**Problem details:** Find all lines in the listing that include the word "Switch", then copy them.

**Dataset content:**
<<<<

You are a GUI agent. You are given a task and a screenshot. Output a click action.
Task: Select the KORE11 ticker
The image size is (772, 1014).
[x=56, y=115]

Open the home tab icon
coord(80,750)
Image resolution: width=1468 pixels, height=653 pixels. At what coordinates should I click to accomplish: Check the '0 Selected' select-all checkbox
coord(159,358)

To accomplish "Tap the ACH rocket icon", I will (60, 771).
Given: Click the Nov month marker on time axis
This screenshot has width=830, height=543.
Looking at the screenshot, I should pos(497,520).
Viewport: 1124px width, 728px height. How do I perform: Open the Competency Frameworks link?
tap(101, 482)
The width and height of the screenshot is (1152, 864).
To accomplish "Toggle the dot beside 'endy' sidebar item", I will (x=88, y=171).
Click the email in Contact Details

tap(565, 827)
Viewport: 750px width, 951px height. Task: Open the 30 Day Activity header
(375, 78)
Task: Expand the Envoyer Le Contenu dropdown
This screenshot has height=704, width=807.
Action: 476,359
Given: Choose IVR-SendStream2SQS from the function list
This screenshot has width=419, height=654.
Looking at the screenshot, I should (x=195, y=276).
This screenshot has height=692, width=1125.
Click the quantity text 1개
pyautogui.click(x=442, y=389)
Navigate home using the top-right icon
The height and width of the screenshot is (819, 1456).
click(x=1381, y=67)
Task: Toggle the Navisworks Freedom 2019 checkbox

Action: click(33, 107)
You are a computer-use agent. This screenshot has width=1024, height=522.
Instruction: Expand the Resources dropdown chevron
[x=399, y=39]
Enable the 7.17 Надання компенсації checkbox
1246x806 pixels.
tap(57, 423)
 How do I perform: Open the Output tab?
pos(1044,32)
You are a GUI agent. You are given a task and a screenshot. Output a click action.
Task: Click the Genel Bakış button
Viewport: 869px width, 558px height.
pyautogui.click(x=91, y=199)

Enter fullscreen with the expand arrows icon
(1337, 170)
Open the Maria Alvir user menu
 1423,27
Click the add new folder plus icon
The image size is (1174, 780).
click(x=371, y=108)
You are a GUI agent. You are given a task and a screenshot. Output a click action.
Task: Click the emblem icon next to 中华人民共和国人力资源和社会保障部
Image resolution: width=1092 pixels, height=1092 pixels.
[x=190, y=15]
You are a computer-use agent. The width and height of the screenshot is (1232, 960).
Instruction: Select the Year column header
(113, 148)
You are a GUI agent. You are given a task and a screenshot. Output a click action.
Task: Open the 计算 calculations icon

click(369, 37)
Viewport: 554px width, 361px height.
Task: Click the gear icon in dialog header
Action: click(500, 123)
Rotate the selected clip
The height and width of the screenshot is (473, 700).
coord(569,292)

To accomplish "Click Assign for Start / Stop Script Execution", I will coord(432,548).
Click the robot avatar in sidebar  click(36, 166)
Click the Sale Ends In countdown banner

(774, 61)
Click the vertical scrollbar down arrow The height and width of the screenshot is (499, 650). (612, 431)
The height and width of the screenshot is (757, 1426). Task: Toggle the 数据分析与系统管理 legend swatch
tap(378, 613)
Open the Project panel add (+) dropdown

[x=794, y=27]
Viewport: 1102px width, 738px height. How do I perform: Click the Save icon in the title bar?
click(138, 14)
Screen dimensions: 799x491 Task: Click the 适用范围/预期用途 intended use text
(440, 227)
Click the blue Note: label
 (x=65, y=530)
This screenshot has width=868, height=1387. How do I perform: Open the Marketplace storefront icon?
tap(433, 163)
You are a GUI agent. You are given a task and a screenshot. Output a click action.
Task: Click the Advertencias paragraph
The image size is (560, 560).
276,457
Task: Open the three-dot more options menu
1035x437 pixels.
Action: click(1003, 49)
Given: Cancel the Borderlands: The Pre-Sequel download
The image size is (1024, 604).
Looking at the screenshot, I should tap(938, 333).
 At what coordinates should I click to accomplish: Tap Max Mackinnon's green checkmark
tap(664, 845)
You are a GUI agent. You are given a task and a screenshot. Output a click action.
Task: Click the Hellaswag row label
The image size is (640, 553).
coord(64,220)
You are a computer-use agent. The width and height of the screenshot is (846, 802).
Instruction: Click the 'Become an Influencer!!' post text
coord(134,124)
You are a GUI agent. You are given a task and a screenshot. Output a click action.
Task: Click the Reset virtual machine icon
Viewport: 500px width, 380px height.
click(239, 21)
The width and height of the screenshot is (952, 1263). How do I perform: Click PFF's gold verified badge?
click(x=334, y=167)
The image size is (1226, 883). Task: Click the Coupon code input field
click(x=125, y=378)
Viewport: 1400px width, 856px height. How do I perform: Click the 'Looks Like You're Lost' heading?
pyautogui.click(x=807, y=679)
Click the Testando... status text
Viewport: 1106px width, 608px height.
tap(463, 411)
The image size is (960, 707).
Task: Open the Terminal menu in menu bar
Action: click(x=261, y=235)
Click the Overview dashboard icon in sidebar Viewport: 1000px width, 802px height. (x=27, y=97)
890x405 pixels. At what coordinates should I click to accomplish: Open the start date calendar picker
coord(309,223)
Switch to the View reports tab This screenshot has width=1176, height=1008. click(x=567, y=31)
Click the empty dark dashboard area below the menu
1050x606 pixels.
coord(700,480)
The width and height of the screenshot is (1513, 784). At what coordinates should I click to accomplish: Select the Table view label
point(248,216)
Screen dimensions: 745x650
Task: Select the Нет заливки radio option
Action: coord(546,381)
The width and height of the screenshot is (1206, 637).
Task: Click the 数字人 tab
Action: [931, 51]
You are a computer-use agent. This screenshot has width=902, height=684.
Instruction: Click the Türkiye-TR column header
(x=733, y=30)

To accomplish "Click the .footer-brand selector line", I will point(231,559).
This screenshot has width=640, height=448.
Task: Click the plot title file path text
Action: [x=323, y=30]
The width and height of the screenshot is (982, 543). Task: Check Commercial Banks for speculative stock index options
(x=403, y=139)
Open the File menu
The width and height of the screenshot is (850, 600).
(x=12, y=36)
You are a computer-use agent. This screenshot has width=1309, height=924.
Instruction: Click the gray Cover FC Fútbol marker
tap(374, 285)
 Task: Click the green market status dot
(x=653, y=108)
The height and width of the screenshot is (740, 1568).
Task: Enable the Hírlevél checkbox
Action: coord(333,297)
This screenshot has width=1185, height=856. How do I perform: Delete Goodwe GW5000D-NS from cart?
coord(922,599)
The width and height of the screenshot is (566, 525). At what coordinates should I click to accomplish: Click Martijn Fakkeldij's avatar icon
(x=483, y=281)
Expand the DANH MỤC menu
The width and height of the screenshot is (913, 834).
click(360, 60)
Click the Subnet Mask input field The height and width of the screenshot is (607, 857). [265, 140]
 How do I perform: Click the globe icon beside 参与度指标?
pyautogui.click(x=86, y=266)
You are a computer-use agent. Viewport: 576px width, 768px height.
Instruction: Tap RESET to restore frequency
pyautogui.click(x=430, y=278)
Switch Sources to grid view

>>>>

**Exercise solution:**
Switch to the View reports tab This screenshot has width=1176, height=1008. click(x=567, y=31)
Switch Sources to grid view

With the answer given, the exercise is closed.